A notre sens, ces deux séries de raisons pour lesquelles le Conseil d’Etat a écarté le grief tiré de la méconnaissance de l’article 1er  de la Charte de l’environnement sont indissociables. C’est parce que l’article 54 encadre l’implantation de panneaux solaires dans les espaces naturels, agricoles ou forestiers qu’il favorise réellement la production d’énergie solaire.

L’absence de méconnaissance du droit à un environnement sain et équilibré qui est celui des générations futures (article 1er et septième alinéa introductif de la Charte de l’environnement

Pour mémoire, par une décision n°2023 QPC du 27 octobre 2023, le Conseil constitutionnel a déclaré conformes à la Constitution les dispositions de la loi du 25 juillet 2016 relatives à la réversibilité du stockage géologique en couche profonde de déchets radioactifs (cf. notre commentaire).

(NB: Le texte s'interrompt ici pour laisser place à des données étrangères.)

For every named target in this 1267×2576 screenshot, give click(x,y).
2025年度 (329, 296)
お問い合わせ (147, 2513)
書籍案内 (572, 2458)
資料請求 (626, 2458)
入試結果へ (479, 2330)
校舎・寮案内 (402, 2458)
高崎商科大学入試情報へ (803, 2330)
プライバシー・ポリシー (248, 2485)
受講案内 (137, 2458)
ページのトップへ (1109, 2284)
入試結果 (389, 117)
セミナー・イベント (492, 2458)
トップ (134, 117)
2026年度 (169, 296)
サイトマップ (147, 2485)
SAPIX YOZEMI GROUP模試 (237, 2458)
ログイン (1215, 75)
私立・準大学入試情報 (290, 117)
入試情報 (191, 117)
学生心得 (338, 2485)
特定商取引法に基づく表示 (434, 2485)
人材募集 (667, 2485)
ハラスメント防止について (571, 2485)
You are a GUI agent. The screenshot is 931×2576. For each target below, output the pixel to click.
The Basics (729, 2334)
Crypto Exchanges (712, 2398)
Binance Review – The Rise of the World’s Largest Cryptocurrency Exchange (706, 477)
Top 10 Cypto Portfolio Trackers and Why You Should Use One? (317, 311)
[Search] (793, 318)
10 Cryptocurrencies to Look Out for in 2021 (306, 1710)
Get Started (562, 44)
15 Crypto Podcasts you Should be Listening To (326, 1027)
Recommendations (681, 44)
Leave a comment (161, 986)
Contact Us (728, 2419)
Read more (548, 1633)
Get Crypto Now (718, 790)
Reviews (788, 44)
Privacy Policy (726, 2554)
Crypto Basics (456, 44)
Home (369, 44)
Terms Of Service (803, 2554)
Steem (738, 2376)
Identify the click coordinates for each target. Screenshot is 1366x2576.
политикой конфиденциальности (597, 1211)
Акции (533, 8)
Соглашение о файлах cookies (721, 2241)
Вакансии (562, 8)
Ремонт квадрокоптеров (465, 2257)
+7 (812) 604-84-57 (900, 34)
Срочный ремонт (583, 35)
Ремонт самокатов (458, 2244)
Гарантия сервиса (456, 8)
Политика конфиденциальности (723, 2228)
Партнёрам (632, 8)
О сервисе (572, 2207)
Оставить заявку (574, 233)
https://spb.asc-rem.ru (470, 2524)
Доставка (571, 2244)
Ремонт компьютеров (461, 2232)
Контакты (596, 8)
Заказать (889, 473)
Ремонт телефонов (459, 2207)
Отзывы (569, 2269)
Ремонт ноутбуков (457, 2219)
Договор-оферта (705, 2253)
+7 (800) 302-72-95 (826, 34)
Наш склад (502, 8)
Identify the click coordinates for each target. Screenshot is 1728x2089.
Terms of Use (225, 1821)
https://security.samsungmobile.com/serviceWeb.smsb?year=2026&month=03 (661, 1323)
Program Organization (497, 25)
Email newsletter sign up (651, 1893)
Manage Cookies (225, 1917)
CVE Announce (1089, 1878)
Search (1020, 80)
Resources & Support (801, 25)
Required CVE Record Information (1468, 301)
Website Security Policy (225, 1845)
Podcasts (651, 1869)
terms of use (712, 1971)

Par cette décision, le Conseil constitutionnel a procédé à l’interprétation du droit à environnement sain et équilibré – définit à l’article 1er de la Charte de l’environnement – éclairé à la lumière du septième alinéa de cette Charte relatif aux capacités des générations futures et des autres peuples.

Aux termes de cette décision, il n’existe qu’un seul droit à un environnement sain et équilibré qui est celui des générations actuelle, futures et des autres peuples. La garantie de ce droit réside notamment dans l’obligation faite au législateur de répartir la charge d’un projet entre les générations.

Le Conseil d’Etat a procédé ici de la même manière : en se fondant sur l’article 1er de la Charte et son septième alinéa introductif, il a vérifié si l’article 54 de la loi du 10 mars 2023 méconnaît le droit à un environnement sain et équilibré des générations futures.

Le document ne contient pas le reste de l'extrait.